- PROBLEM -
Look through the listing below and write out exactly the lines from the line with "Academic Calender (447, 2115)" to the line with "Авто (554, 2365)", both included, and no others.

- THE DATA -
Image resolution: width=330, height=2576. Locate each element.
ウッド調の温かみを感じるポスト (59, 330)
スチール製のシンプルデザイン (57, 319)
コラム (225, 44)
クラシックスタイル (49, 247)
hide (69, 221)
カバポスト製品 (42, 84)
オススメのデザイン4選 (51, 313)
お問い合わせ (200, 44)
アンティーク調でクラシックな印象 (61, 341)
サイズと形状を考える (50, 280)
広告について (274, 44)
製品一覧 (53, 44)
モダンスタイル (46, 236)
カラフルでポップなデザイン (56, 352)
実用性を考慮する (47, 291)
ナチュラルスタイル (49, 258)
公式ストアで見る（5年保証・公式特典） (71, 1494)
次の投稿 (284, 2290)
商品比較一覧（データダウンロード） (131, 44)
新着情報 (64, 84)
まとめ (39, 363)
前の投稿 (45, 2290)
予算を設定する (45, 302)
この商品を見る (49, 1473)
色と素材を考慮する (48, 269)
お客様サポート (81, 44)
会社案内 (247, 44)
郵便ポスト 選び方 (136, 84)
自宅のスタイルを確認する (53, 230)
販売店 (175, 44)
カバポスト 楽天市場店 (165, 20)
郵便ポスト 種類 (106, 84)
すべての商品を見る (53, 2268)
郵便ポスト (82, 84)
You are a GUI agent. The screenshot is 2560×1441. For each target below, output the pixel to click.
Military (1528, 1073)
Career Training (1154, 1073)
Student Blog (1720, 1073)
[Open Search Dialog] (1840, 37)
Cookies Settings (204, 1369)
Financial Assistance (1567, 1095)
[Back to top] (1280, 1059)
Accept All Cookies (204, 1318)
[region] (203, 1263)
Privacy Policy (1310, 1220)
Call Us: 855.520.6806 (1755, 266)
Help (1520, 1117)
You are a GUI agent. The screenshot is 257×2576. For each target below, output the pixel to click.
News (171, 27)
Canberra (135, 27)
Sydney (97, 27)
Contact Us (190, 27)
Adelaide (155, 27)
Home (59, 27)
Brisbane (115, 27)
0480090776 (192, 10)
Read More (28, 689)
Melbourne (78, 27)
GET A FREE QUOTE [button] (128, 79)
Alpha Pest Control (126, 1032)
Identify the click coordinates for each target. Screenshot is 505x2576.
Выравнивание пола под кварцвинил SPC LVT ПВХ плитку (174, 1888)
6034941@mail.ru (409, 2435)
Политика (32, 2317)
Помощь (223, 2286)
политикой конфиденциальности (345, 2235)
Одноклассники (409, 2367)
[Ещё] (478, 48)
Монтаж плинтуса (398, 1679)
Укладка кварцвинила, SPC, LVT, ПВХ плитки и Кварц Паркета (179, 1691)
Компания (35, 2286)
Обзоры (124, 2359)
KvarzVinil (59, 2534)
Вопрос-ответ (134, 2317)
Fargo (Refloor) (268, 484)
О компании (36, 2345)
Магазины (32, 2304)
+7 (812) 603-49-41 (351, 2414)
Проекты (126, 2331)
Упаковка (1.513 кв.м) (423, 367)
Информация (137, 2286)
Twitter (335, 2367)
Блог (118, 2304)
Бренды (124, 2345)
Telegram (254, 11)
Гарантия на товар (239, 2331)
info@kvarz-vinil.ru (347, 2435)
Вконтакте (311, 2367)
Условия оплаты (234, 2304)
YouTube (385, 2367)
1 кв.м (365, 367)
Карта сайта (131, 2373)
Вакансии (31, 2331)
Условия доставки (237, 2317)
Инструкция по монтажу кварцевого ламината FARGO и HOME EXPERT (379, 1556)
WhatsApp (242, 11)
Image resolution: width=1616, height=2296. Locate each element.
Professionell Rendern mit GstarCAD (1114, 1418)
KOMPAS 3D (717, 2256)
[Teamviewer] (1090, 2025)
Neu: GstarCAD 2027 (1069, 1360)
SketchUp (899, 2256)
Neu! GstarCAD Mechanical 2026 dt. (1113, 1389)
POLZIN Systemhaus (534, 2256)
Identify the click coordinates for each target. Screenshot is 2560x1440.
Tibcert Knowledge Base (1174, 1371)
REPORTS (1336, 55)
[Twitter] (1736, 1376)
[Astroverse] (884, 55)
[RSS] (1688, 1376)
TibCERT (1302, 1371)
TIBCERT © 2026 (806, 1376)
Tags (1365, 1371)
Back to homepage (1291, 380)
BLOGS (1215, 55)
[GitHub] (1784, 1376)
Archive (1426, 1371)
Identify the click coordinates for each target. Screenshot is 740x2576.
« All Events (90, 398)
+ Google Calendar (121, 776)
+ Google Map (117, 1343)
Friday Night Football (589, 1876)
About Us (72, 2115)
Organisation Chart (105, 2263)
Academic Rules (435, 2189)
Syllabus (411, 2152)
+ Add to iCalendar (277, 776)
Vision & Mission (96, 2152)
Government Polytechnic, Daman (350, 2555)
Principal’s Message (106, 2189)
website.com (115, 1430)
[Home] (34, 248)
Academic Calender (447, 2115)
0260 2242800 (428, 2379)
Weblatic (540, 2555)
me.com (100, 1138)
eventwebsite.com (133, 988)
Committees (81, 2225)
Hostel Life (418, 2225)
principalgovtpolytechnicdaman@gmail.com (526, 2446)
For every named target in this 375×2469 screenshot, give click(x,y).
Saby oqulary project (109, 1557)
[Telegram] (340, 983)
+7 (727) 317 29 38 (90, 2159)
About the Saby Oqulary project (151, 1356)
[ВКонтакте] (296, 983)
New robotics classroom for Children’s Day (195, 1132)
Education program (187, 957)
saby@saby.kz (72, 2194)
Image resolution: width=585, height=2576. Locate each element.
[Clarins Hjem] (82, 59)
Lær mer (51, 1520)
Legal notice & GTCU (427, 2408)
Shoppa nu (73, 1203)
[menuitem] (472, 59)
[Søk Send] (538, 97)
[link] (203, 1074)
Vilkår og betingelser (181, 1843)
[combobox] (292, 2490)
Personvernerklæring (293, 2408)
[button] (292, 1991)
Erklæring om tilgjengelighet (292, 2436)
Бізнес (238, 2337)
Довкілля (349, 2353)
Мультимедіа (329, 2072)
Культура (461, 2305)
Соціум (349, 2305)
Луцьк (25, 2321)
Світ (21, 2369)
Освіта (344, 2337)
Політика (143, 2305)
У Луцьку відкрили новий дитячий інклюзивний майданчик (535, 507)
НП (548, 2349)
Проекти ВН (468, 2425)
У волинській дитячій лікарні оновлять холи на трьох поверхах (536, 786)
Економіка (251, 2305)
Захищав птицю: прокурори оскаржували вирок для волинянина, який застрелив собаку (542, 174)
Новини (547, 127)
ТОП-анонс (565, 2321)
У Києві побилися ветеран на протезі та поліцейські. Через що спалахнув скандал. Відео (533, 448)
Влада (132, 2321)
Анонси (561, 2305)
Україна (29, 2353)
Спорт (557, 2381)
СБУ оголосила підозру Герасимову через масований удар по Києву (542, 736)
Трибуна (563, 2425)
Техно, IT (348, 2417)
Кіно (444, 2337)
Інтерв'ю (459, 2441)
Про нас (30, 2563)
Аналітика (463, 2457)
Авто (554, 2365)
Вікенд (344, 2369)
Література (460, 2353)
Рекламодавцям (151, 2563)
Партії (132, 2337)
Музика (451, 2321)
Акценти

- RESULT OF THIS TASK -
Academic Calender (447, 2115)
0260 2242800 (428, 2379)
Weblatic (540, 2555)
me.com (100, 1138)
eventwebsite.com (133, 988)
Committees (81, 2225)
Hostel Life (418, 2225)
principalgovtpolytechnicdaman@gmail.com (526, 2446)
For every named target in this 375×2469 screenshot, give click(x,y).
Saby oqulary project (109, 1557)
[Telegram] (340, 983)
+7 (727) 317 29 38 (90, 2159)
About the Saby Oqulary project (151, 1356)
[ВКонтакте] (296, 983)
New robotics classroom for Children’s Day (195, 1132)
Education program (187, 957)
saby@saby.kz (72, 2194)
Image resolution: width=585, height=2576. Locate each element.
[Clarins Hjem] (82, 59)
Lær mer (51, 1520)
Legal notice & GTCU (427, 2408)
Shoppa nu (73, 1203)
[menuitem] (472, 59)
[Søk Send] (538, 97)
[link] (203, 1074)
Vilkår og betingelser (181, 1843)
[combobox] (292, 2490)
Personvernerklæring (293, 2408)
[button] (292, 1991)
Erklæring om tilgjengelighet (292, 2436)
Бізнес (238, 2337)
Довкілля (349, 2353)
Мультимедіа (329, 2072)
Культура (461, 2305)
Соціум (349, 2305)
Луцьк (25, 2321)
Світ (21, 2369)
Освіта (344, 2337)
Політика (143, 2305)
У Луцьку відкрили новий дитячий інклюзивний майданчик (535, 507)
НП (548, 2349)
Проекти ВН (468, 2425)
У волинській дитячій лікарні оновлять холи на трьох поверхах (536, 786)
Економіка (251, 2305)
Захищав птицю: прокурори оскаржували вирок для волинянина, який застрелив собаку (542, 174)
Новини (547, 127)
ТОП-анонс (565, 2321)
У Києві побилися ветеран на протезі та поліцейські. Через що спалахнув скандал. Відео (533, 448)
Влада (132, 2321)
Анонси (561, 2305)
Україна (29, 2353)
Спорт (557, 2381)
СБУ оголосила підозру Герасимову через масований удар по Києву (542, 736)
Трибуна (563, 2425)
Техно, IT (348, 2417)
Кіно (444, 2337)
Інтерв'ю (459, 2441)
Про нас (30, 2563)
Аналітика (463, 2457)
Авто (554, 2365)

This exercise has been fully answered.